Ondanks de resultaat- en omzetverbetering is de gemiddelde solvabiliteit – eigen vermogen uitgedrukt als percentage van de totale omzet – relatief beperkt gegroeid van 14,8% tot 15,3%. Dit is gezien de toenemende risico's in de sector aan de lage kant. Vanaf 2010 krijgt de sector namelijk niet alleen te maken met toenemende arbeidskosten. Ook de 'Klink'-korting van 3,5% voor de curatieve GGZ en de versnelde invoering van de ZZP's (waardoor ongeveer de helft van instellingen het oude budget zal moeten afbouwen) leiden tot toenemende druk op de resultaten. Verder zijn in de brede heroverwegingsvoorstellen bezuinigingen voorgesteld die van grote invloed kunnen zijn op de sector.
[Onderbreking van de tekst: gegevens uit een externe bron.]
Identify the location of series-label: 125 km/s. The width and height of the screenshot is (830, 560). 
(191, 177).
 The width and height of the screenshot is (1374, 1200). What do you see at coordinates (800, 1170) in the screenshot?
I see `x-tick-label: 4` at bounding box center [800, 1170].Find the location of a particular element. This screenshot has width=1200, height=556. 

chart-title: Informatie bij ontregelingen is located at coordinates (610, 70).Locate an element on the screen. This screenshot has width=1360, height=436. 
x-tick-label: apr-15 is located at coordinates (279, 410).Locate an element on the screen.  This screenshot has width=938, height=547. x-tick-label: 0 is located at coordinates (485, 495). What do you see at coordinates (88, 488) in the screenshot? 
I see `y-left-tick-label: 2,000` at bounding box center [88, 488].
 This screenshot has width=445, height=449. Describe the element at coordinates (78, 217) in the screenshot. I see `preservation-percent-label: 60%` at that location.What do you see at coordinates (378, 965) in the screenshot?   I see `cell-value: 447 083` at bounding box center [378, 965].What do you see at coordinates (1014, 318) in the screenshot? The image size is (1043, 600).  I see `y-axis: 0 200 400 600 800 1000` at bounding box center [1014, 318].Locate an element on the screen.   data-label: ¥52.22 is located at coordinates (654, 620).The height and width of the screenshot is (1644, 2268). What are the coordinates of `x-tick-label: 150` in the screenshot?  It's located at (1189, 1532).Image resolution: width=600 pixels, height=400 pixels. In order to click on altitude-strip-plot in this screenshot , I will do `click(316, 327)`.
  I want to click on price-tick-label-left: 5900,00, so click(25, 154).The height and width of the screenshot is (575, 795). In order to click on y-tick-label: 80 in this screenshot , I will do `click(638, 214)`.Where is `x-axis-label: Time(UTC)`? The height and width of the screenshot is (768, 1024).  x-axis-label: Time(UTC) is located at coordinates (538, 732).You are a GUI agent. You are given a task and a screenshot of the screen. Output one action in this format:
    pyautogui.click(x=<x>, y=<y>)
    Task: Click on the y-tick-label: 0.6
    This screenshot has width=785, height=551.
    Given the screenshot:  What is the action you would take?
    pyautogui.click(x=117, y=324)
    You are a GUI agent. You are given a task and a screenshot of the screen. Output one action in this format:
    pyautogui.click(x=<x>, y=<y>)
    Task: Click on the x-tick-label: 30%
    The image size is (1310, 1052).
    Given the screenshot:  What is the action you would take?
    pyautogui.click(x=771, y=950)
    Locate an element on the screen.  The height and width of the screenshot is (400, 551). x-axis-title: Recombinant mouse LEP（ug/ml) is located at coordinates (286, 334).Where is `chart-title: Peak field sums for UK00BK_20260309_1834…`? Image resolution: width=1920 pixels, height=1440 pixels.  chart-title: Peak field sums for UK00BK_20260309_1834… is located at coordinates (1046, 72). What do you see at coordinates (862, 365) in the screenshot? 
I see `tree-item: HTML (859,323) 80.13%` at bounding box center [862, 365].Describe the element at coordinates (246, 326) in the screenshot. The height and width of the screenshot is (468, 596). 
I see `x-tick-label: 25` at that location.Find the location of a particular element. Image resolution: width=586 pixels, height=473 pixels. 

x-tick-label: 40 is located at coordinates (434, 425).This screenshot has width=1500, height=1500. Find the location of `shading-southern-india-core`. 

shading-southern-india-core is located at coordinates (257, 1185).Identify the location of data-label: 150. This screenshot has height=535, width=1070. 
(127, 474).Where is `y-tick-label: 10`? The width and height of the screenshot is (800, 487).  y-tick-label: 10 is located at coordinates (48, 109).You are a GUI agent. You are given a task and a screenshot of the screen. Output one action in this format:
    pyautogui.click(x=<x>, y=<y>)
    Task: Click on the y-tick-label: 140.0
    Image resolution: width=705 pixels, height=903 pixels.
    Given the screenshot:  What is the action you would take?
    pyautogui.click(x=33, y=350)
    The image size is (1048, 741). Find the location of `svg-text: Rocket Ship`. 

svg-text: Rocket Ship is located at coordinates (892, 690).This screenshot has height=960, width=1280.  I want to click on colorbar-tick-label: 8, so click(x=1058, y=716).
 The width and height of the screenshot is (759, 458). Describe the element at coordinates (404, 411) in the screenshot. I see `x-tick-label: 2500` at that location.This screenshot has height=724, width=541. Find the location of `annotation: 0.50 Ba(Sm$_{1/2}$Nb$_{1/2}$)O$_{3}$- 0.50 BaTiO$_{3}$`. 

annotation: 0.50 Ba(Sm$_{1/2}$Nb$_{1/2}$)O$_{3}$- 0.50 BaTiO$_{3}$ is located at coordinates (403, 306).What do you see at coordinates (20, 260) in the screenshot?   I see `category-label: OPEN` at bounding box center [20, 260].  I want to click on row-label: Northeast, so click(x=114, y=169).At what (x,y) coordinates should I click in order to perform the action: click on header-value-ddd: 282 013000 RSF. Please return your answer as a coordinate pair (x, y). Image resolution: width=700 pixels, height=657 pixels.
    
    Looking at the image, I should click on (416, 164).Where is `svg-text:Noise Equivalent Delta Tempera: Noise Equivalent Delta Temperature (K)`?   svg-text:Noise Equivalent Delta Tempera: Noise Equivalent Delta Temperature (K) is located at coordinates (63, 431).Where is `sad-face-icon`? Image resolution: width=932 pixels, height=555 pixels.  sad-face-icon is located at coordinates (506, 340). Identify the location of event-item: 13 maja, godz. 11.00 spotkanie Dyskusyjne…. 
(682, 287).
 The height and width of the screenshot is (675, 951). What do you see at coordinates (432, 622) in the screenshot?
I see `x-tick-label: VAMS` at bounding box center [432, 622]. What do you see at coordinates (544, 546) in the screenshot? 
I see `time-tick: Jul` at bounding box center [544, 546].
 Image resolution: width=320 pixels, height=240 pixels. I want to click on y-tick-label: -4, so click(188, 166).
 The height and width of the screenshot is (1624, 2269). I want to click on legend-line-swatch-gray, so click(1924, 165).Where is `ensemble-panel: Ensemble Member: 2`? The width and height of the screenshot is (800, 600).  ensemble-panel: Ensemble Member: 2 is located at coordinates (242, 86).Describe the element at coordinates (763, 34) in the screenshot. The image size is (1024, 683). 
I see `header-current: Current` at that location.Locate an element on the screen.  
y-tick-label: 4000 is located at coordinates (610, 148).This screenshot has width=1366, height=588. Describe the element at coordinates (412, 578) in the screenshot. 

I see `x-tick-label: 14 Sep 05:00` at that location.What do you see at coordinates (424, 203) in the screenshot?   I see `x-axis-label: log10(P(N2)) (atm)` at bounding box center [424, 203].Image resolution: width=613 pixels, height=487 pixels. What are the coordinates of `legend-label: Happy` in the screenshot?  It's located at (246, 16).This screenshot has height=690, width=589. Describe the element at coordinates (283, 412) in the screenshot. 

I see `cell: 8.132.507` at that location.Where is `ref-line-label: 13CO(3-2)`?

Daarnaast vergen de contracten die een aantal instellingen met justitie hebben gesloten voor het verlenen van forensische zorg extra vermogensbuffers. "De afgelopen jaren zijn door justitie een aantal tenders uitgezet om de capaciteit voor forensische zorg uit te breiden. Sinds 2008 wordt een aanzienlijk deel van de GGZ-budgetten bekostigd door justitie. Dit is vaak op basis van kortlopende contracten, terwijl wel in specifieke dure voorzieningen moet worden geïnvesteerd. Instellingen lopen hierdoor een verhoogd risico waar extra buffers tegenover zouden moeten staan."
De budgettering op basis van DBC's is door de val van het kabinet uitgesteld.
De Nederlandse Zorgautoriteit (NZa) adviseert nu om in 2012 tot invoering over te gaan. Bovendien speelt ook in de GGZ dat instellingen risico's gaan lopen voor wat betreft de investeringen in vastgoed.
Omdat de financiering van de GGZ via verschillende wetten loopt, zijn de risico's op vastgoed in deze sector ondoorzichtiger dan in andere zorgsectoren. Daar komt bij dat actuele ontwikkelingen ertoe leiden dat steeds minder cliënten worden opgenomen en cliënten derhalve vaker een ambulante behandeling krijgen. Dat betekent dat vastgoed mogelijk steeds minder bezettingsgraad heeft. Daardoor is het risico dat de huidige kapitaallasten via de toekomstige tarieven onvoldoende gedekt kunnen worden groot.
De liquiditeit is sectorbreed aanzienlijk verbeterd als gevolg van meer bevoorschotting en de lumpsumafrekening van het financieringstekort 2008. De sector heeft de negatieve kasstroom van 1 miljard euro (2008) kunnen ombuigen naar een positieve kasstroom van circa 0,3 miljard euro in 2009. Het financieringstekort is bij de meeste instellingen omgebogen in een financieringsoverschot. Inmiddels heeft de brancheorganisaties afspraken met de verzekeraars gemaakt om de bevoorschotting van het onderhanden werk DBC GGZ structureel te regelen. In ruil daarvoor zullen de instellingen meewerken aan het uitvoeren van effectmetingen.
Volgens PwC-director Frans Stark is weliswaar de liquiditeitspositie enigszins genormaliseerd, maar komen de resultaten vanaf 2010 in toenemende mate onder druk te staan. "Er pakken zich donkere wolken samen boven de sector. GGZ-instellingen zullen hun bedrijfsvoering aan de gewijzigde omstandigheden moeten aanpassen. Het is noodzakelijk om meer flexibiliteit in de kostenstructuur te realiseren zodat instellingen makkelijker mee kunnen veren met mutaties in de opbrengsten. Een aantal instellingen ontkomt niet aan ingrijpende reorganisaties. De sector als geheel heeft voldoende (financiële) ruimte nodig om deze transitie te kunnen doorvoeren."